* _Exercise aim_:
Please extract every line of the listing below that contains the word "coordinates".

[Data records]
#####
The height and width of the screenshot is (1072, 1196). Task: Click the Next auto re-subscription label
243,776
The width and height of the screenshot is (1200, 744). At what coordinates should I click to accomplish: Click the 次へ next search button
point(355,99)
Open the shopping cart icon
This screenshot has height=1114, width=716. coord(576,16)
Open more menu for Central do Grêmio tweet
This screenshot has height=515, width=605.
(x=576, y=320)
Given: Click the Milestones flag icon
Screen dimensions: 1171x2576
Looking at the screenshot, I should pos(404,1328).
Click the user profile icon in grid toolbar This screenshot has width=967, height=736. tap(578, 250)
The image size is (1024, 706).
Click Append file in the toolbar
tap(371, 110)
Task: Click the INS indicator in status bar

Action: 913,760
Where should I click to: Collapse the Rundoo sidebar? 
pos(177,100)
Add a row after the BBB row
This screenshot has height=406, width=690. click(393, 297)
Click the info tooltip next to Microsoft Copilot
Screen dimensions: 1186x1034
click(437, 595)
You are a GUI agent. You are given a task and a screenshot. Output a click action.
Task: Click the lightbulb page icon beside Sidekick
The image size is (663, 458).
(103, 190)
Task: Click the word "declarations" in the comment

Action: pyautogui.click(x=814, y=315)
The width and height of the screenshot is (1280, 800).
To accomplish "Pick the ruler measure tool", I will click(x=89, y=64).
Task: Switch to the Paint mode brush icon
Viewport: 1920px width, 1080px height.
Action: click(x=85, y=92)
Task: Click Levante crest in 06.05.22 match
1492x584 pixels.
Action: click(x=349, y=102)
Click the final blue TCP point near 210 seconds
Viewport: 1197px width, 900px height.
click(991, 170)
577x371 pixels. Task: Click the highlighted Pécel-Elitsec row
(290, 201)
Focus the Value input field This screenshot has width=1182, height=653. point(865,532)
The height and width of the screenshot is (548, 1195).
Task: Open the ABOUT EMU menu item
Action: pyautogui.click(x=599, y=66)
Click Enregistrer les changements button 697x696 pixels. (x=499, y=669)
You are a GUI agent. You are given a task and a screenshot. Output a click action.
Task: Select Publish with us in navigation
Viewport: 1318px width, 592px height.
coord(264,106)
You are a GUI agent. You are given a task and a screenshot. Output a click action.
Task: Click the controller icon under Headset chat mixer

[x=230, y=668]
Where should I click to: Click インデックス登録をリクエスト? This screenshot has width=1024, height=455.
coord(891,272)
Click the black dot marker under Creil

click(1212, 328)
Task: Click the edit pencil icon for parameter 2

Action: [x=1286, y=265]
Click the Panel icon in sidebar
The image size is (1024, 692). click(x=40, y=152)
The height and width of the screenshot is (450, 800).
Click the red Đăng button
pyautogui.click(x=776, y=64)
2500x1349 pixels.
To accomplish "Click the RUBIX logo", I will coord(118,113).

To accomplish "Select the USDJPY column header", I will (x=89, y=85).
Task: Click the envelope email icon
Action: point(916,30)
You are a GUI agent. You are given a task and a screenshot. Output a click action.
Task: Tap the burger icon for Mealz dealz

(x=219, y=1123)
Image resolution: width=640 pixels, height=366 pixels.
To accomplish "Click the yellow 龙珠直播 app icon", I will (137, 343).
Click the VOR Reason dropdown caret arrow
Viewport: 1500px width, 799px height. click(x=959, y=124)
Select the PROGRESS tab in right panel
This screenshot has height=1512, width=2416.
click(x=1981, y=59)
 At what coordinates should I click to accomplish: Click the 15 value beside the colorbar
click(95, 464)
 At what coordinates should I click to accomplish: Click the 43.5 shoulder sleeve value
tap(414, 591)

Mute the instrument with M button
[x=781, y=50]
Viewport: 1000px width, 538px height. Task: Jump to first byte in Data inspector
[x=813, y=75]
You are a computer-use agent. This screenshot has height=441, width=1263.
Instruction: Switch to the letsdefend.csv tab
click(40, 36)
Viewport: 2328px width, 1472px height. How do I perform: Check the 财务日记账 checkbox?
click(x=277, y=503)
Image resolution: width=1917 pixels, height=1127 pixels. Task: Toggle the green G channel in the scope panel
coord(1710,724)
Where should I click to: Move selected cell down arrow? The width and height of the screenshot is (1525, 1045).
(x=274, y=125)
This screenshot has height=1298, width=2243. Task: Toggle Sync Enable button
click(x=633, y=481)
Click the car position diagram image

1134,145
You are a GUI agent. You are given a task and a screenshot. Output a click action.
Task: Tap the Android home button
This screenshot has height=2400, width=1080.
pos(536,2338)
#####
* _Task answer_:
The width and height of the screenshot is (1200, 744). At what coordinates should I click to accomplish: Click the 次へ next search button
 At what coordinates should I click to accomplish: Click the 15 value beside the colorbar
 At what coordinates should I click to accomplish: Click the 43.5 shoulder sleeve value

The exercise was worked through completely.